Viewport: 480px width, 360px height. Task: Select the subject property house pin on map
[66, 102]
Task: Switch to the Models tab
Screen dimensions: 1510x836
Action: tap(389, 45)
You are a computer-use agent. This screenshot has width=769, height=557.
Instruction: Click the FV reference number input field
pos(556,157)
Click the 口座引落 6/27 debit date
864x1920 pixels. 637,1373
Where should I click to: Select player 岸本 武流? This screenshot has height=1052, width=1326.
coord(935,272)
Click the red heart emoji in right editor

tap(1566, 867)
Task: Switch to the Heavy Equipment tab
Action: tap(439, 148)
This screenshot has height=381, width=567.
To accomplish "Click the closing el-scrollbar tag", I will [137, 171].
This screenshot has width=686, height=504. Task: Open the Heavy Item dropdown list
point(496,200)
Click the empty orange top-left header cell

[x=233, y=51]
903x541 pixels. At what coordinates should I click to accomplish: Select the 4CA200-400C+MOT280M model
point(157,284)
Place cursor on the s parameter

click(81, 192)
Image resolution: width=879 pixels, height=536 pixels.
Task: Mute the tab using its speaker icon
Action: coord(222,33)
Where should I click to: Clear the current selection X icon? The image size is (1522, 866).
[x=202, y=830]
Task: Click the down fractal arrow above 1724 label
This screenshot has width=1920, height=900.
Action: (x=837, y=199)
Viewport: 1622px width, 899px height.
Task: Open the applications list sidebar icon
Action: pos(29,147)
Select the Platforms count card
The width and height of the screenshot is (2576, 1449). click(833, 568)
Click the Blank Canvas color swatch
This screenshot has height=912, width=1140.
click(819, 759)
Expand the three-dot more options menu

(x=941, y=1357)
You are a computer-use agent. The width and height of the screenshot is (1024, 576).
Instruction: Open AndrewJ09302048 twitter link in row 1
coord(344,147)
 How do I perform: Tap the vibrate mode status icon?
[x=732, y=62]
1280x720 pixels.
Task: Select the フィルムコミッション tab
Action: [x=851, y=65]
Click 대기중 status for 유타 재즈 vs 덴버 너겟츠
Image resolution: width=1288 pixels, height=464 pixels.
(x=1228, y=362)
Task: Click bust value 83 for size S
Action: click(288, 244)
= = = = =
What is expected:
Check every line of the data above for the string "computer", and copy those that have it.

Task solution:
You are a computer-use agent. This screenshot has width=769, height=557.
You are a computer-use agent. The width and height of the screenshot is (1024, 576).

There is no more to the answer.